6 April 2015

VMware VM with High CPU usage becomes unresponsive

Today one of our producation VMs became unreposnsive with VMware graphs were showing CPU 100% usage and CPU high alerts in vCenter logs,

After diving deep into logs, below are my observations from VMware and Linux logs within period before the crash,


From ESXi side, 
we can see host has lost access to SAP01 datastore, but our VM is resided in DS01, So it should not affects this VM operation.

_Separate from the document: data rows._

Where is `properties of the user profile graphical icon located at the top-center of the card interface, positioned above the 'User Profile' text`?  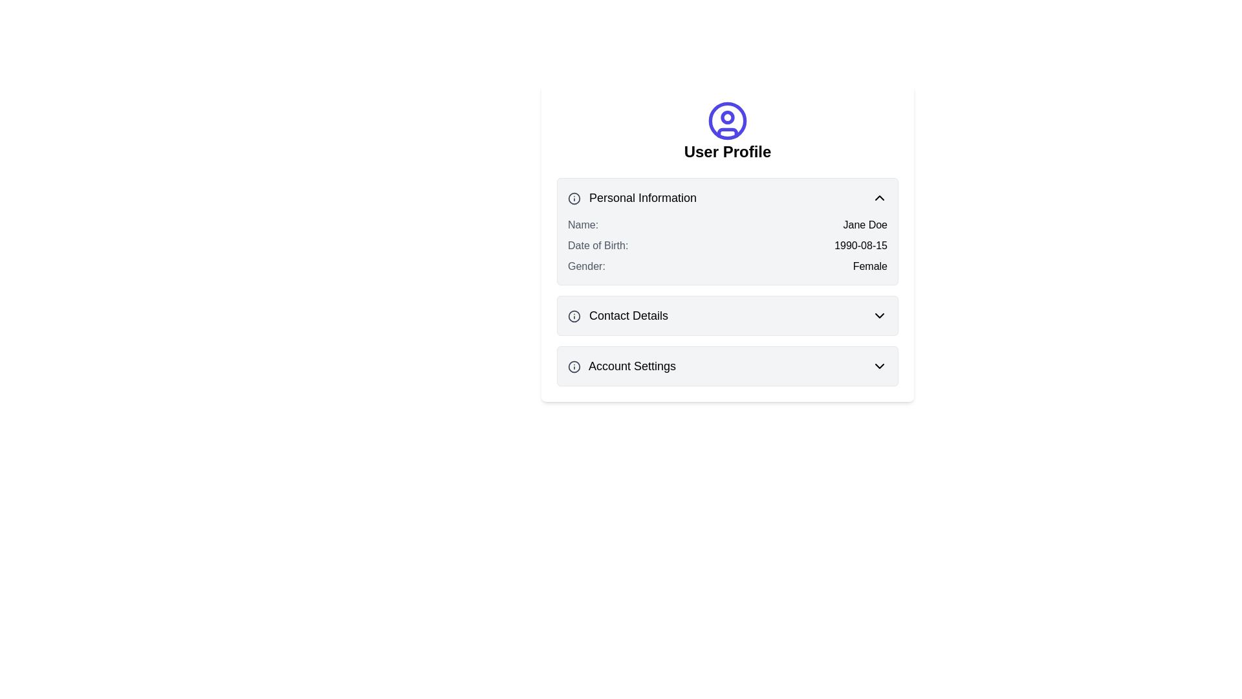
properties of the user profile graphical icon located at the top-center of the card interface, positioned above the 'User Profile' text is located at coordinates (727, 120).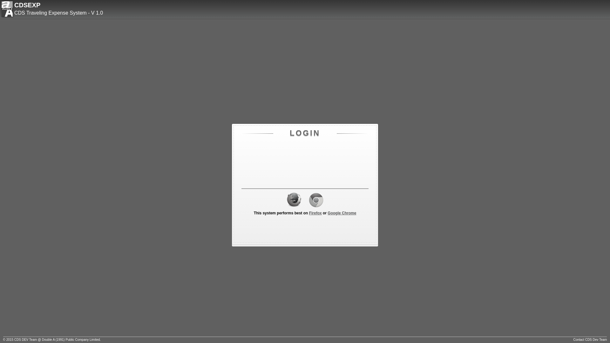 This screenshot has height=343, width=610. I want to click on 'Google Chrome', so click(341, 213).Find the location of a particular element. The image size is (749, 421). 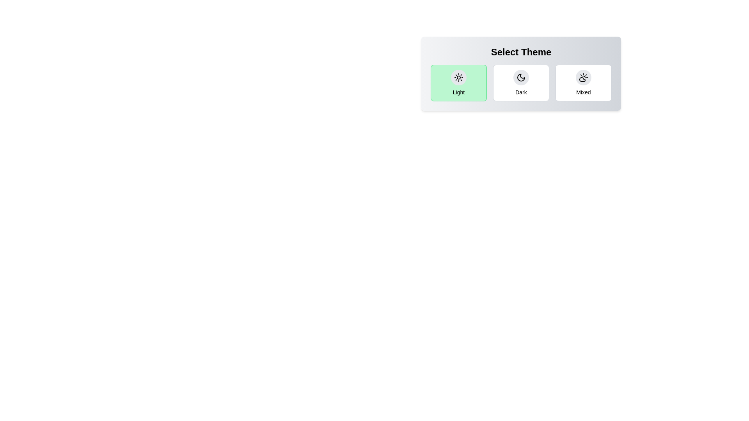

the theme icon corresponding to Dark is located at coordinates (521, 78).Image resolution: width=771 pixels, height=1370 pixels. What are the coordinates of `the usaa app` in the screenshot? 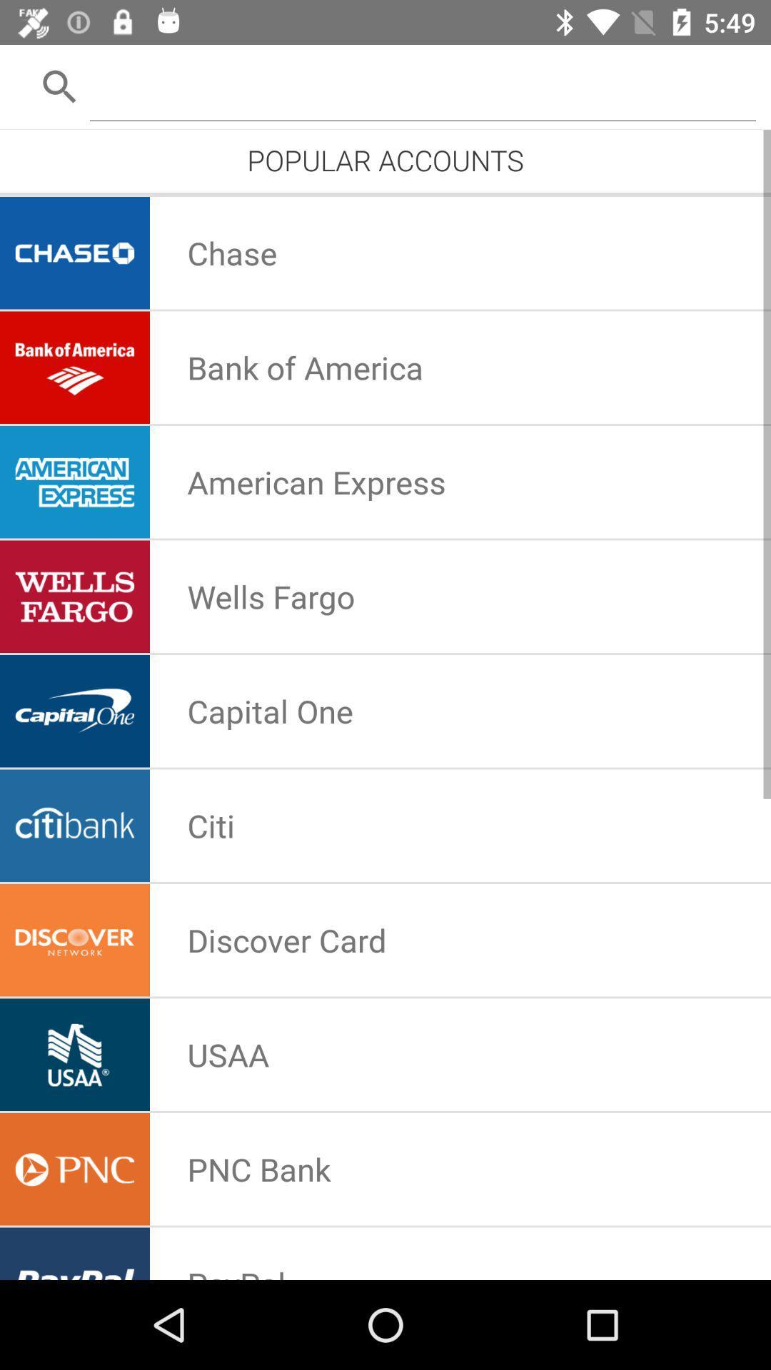 It's located at (227, 1055).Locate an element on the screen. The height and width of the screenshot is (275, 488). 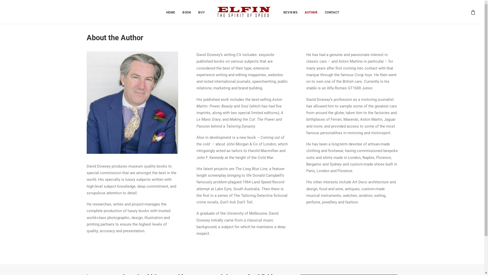
'AUTHOR' is located at coordinates (311, 11).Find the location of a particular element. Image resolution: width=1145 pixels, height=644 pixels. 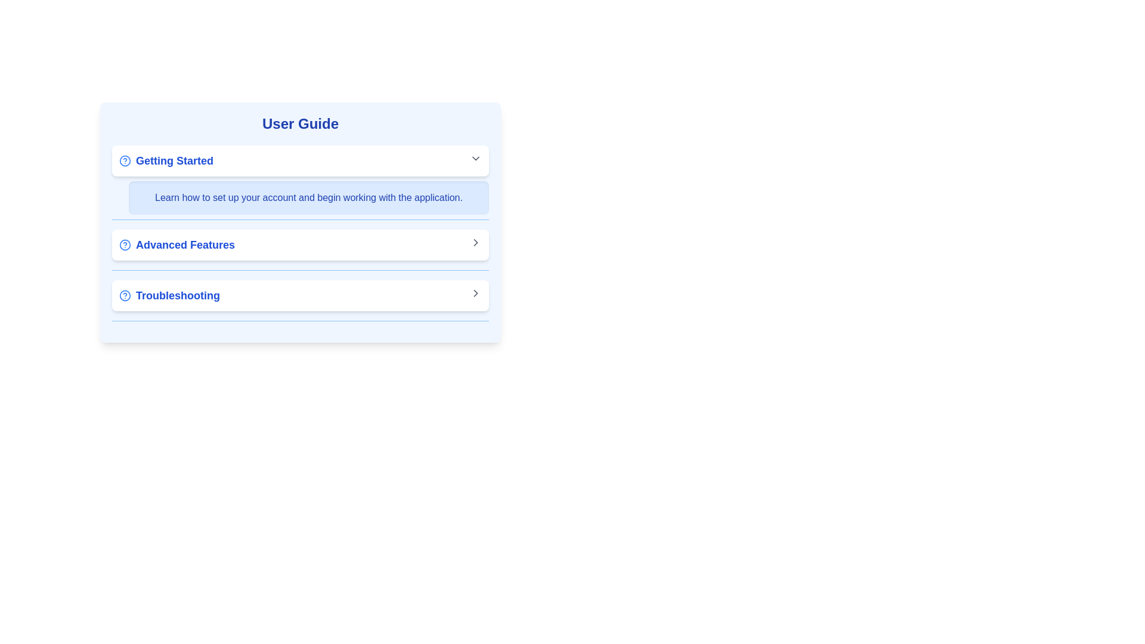

the right-facing chevron icon located on the right edge of the 'Advanced Features' section is located at coordinates (475, 242).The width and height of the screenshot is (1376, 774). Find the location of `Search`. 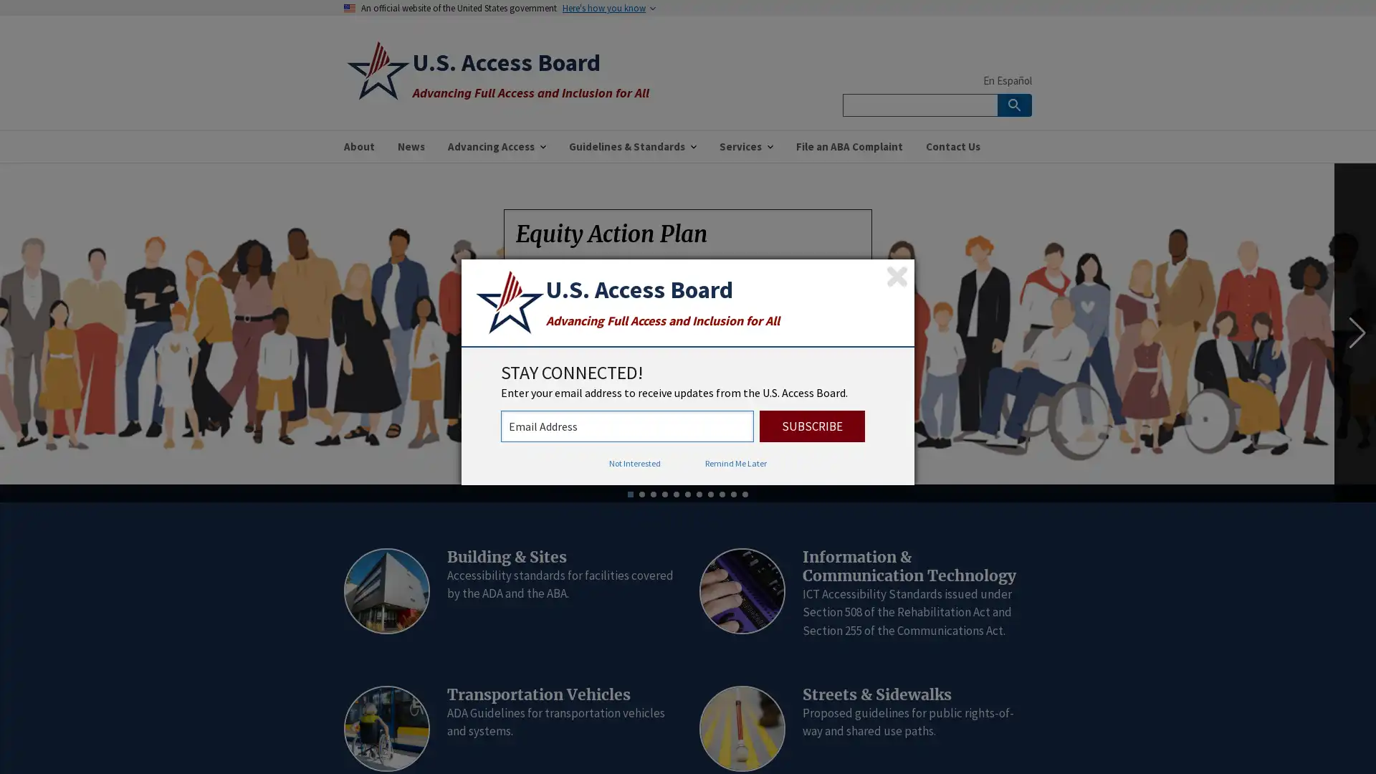

Search is located at coordinates (1014, 104).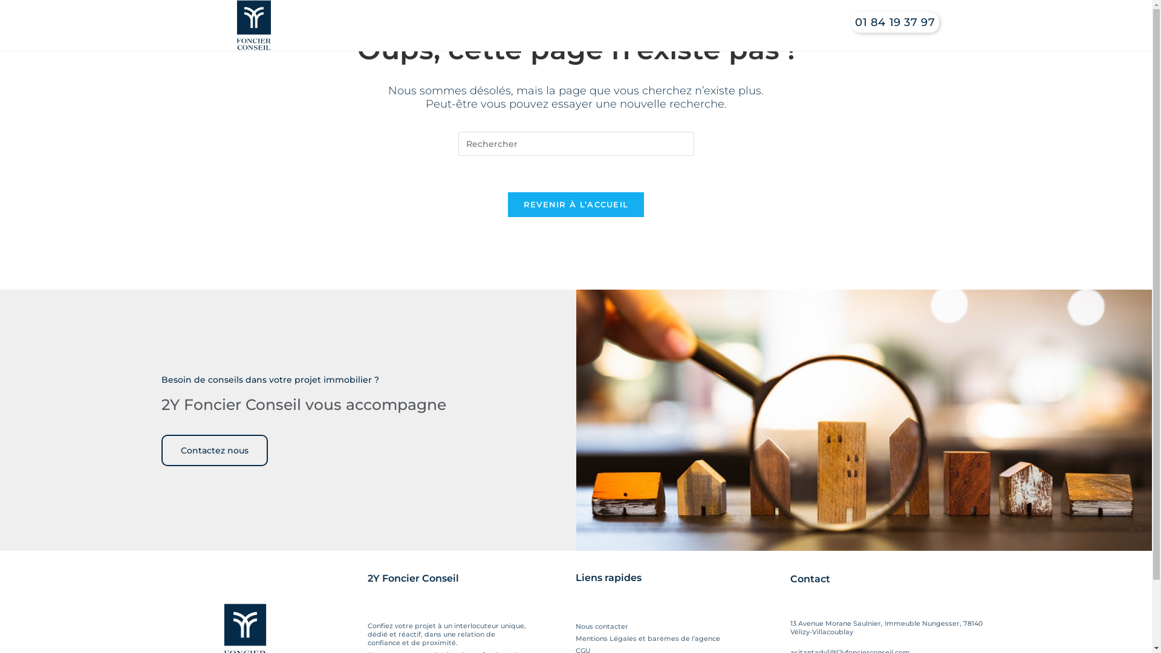 The width and height of the screenshot is (1161, 653). What do you see at coordinates (215, 450) in the screenshot?
I see `'Contactez nous'` at bounding box center [215, 450].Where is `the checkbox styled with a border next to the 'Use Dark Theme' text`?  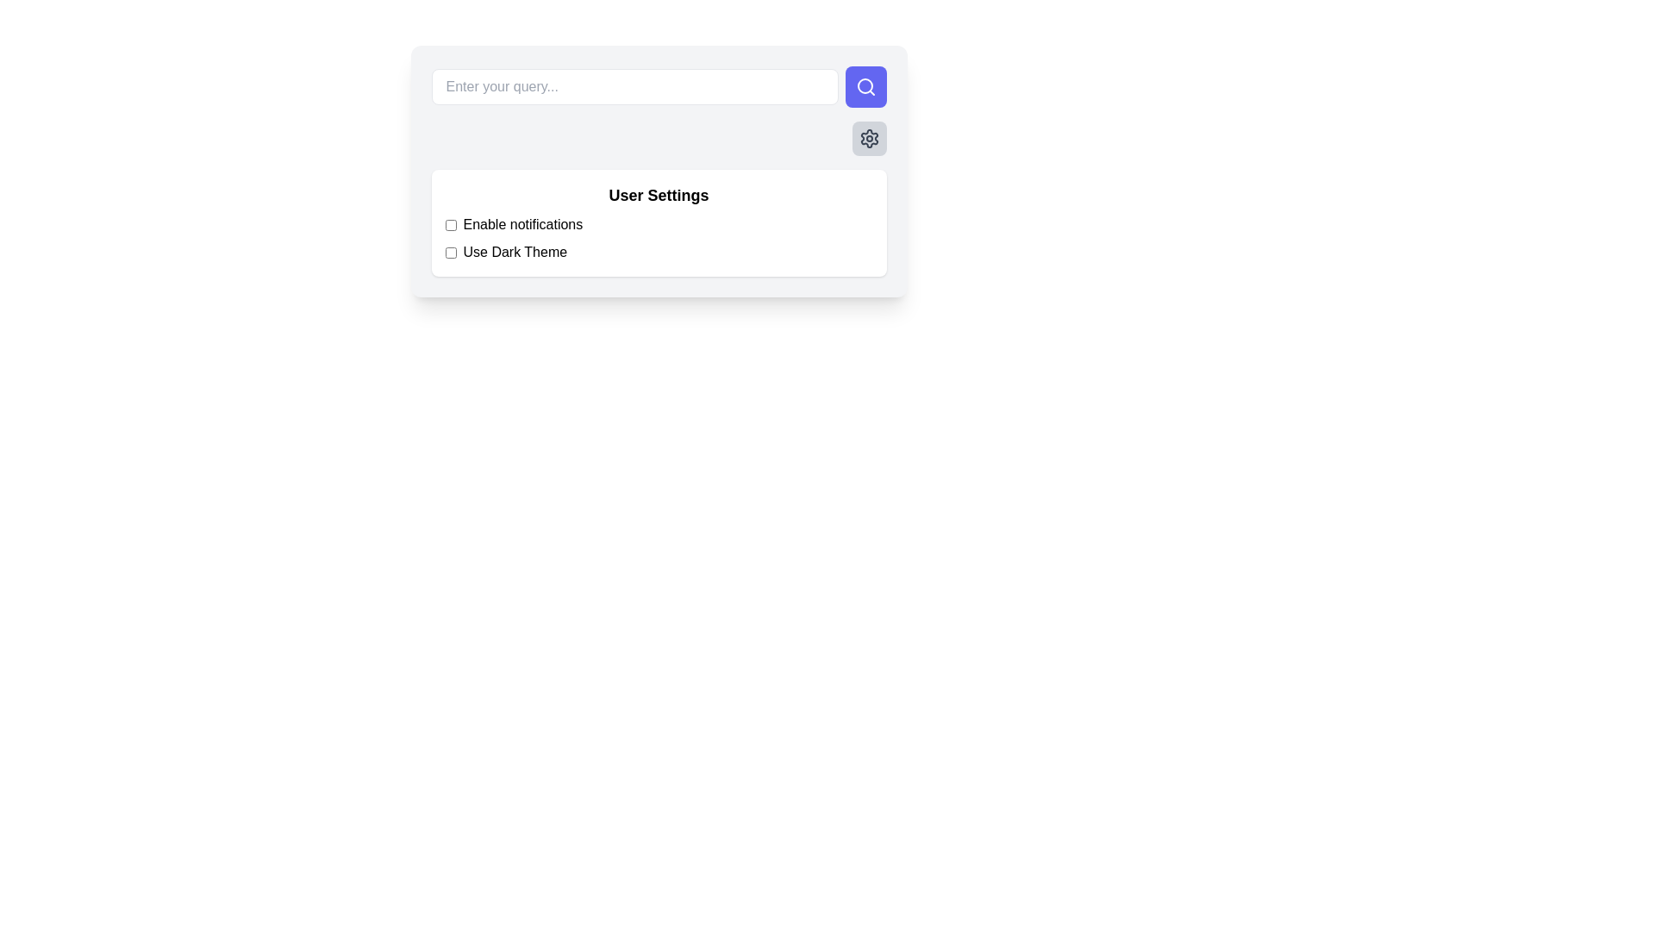 the checkbox styled with a border next to the 'Use Dark Theme' text is located at coordinates (451, 253).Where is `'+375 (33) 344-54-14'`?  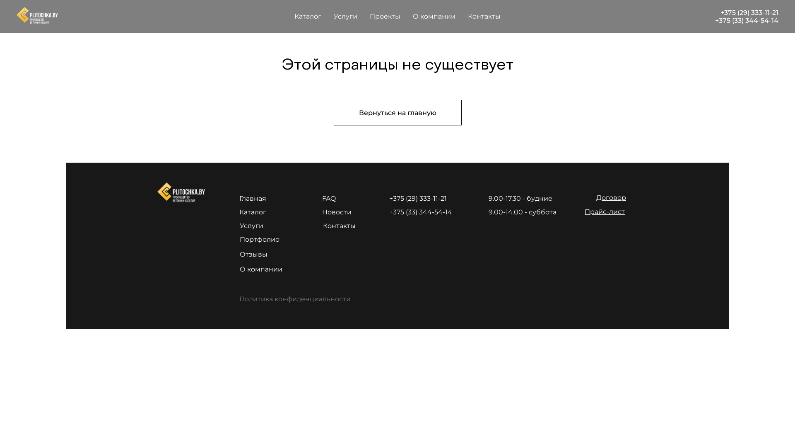
'+375 (33) 344-54-14' is located at coordinates (747, 20).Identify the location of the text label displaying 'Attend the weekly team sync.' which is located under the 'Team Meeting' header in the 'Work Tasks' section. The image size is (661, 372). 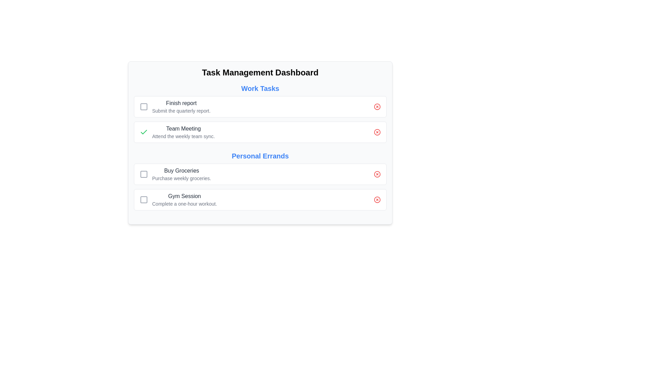
(183, 136). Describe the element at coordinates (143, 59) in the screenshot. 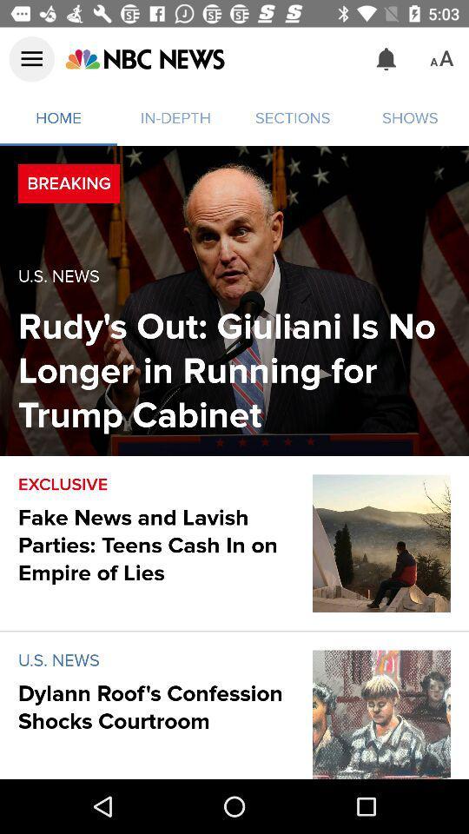

I see `the icon above home icon` at that location.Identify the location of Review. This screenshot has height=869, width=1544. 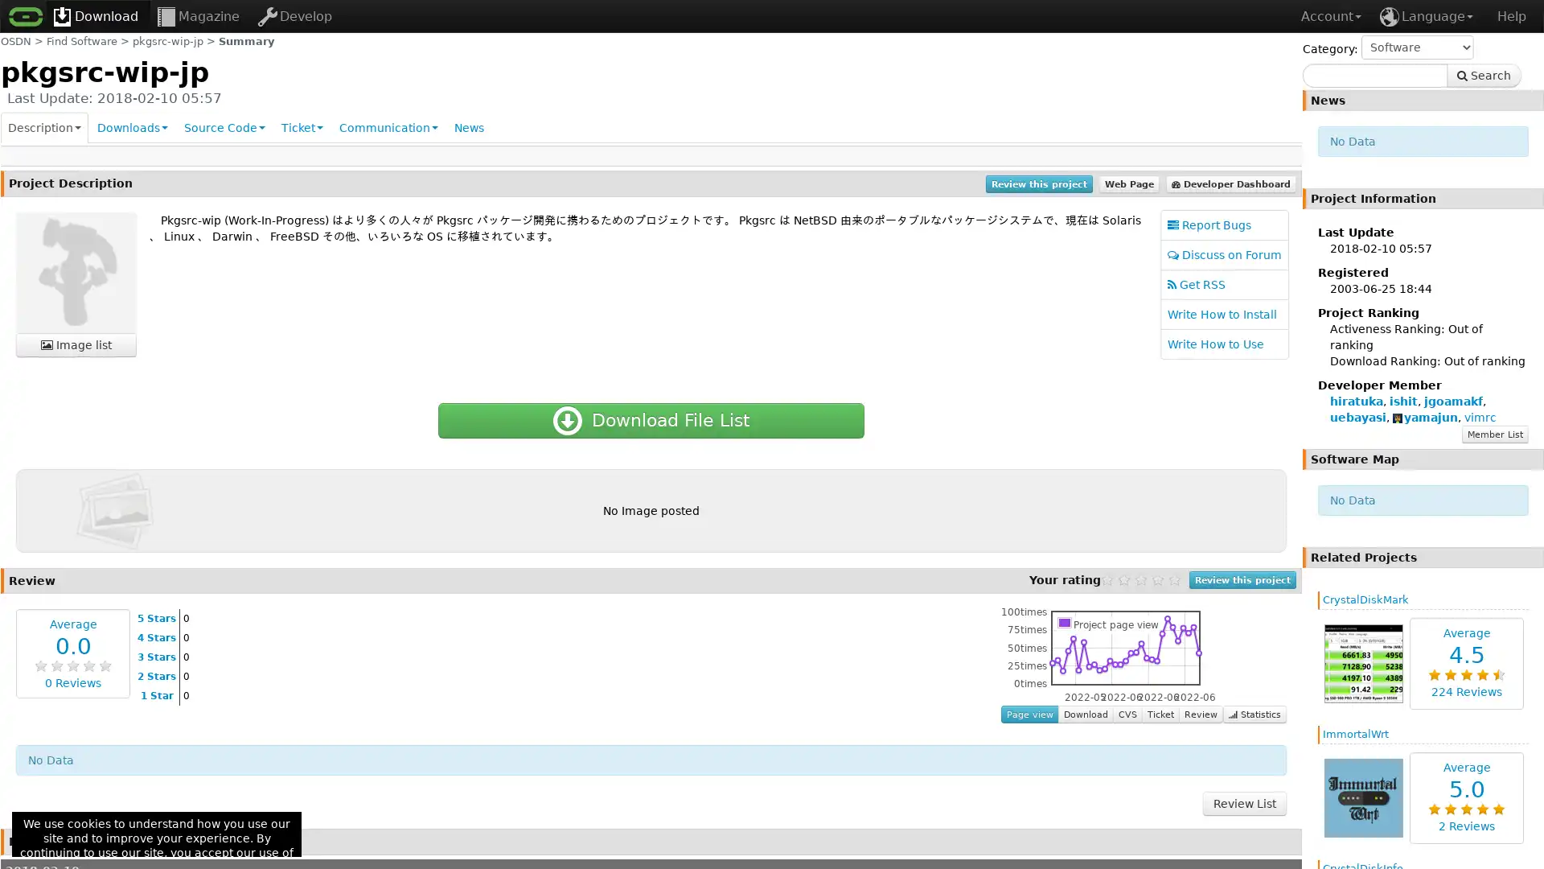
(1201, 713).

Lost access to volume 547f2eaa-1a00d590-44f0-001018b3dc14 
(SAP01) due to connectivity issues. Recovery attempt is in progress and outcome will be reported shortly. info 7/17/2013 6:56:47 AM SAP01

Successfully restored access to volume 547f2eaa-1a00d590-44f0-001018b3dc14 (SAP01) following connectivity issues. info 7/17/2013 6:56:47 AM 10.8.225.211


From VM guest side, 
there is only 1 entry related to CPU status has been recorded:

Alarm 'Virtual machine CPU usage' changed from Green to Red info 7/16/2015 1:59:10 PM PRODvm


From VM guest vmware.log file, 
there is only an entry of high CPU has been recorded in 13:25hr,

2013-07-16T13:25:25.109Z| vmx| I120: SnapshotVMX_TakeSnapshot start: 'high cpu', deviceState=1, lazy=1, logging=0, quiesced=0, forceNative=0, tryNative=0, sibling=0 saveAllocMaps=0 cb=CDA3C80, cbData=3236B4E0
2015-07-16T13:25:25.127Z| vcpu-0| I120: Destroying virtual dev for scsi0:0 vscsi=8371
2015-07-16T13:25:25.127Z| vcpu-0| I120: VMMon_VSCSIStopVports: No such target on adapter



From within Linux guest, 
we can see below SAR report, that Linux CPU was totally idle before the crash:

# sar -f /var/log/sa/sa16
01:10:01 PM CPU %user %nice %system %iowait %steal %idle
01:20:02 PM all 0.12 0.00 0.27 0.06 0.00 99.55
01:30:01 PM all 0.12 0.00 0.28 0.06 0.00 99.54
01:40:01 PM all 0.20 0.00 0.32 0.10 0.00 99.38
01:50:01 PM all 0.10 0.00 0.27 0.04 0.00 99.58
Average: all 0.14 0.00 0.28 0.32 0.00 99.26

06:05:18 PM LINUX RESTART


06:10:01 PM CPU %user %nice %system %iowait %steal %idle
06:20:01 PM all 0.16 0.00 0.46 0.29 0.00 99.09
06:30:01 PM all 0.05 0.00 0.11 0.10 0.00 99.74
06:40:01 PM all 0.16 0.00 0.52 1.19 0.00 98.13


Therefore, Linux CPU was not busy as opposed to VMware that shows CPU used 100%.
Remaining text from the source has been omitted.